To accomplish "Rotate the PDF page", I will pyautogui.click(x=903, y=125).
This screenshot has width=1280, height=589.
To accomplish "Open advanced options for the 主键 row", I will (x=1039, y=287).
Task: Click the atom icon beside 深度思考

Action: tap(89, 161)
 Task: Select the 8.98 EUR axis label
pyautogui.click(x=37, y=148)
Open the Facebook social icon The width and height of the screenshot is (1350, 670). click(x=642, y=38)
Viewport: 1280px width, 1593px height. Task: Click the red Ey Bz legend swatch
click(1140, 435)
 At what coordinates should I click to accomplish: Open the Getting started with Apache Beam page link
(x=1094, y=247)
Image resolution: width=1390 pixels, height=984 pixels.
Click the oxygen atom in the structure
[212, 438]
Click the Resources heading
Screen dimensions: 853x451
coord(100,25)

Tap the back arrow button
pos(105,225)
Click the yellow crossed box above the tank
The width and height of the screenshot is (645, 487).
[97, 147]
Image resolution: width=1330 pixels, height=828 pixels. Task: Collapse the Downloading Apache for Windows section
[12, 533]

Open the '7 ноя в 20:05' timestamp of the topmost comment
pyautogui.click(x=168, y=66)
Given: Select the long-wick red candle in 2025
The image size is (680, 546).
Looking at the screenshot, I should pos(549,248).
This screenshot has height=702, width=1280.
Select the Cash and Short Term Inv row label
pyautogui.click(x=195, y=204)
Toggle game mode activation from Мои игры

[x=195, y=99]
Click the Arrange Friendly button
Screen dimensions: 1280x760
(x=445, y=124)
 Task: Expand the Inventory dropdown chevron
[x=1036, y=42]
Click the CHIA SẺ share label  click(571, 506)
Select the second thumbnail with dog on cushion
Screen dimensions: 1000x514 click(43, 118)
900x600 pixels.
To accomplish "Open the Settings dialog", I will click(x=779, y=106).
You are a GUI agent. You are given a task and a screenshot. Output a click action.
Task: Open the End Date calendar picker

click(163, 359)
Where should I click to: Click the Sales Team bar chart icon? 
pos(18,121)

━━━━━━━━

> [WORK TASK]
Report each line above that includes the string "This".

> [TASK SOLUTION]
This screenshot has width=1280, height=589.
This screenshot has height=702, width=1280.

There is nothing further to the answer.